Source data below:
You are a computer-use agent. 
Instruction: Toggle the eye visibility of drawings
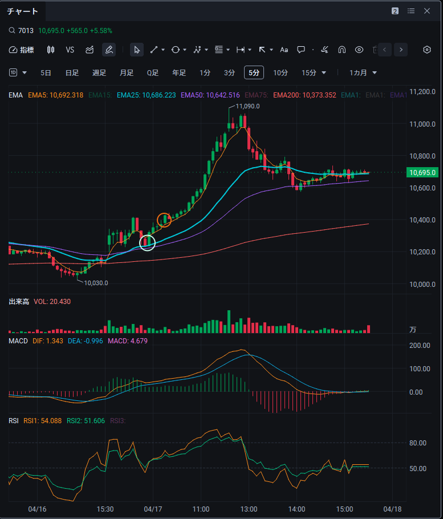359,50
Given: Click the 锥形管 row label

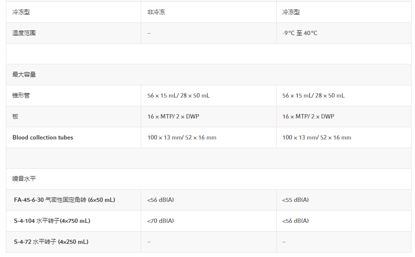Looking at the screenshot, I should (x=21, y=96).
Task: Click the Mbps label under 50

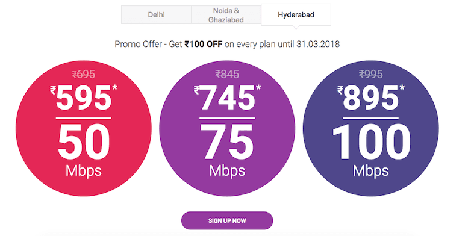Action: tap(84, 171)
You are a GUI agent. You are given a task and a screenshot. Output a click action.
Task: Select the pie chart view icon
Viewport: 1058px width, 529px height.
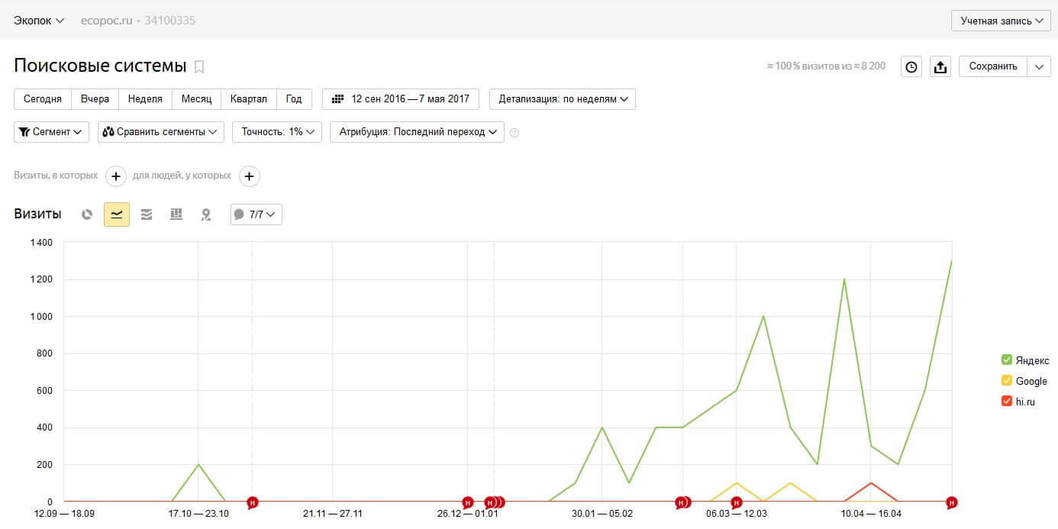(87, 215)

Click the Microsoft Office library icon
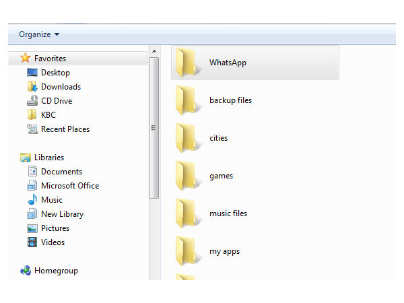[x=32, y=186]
End of Source data.
• Exercise requirements:
With the pictures left out, please output each line from the one containing "Task: Select the pie chart view icon" through the end of the entries, exactly as it is.

• Reply:
Task: Select the pie chart view icon
Viewport: 1058px width, 529px height.
(87, 215)

Click the Microsoft Office library icon
[x=32, y=186]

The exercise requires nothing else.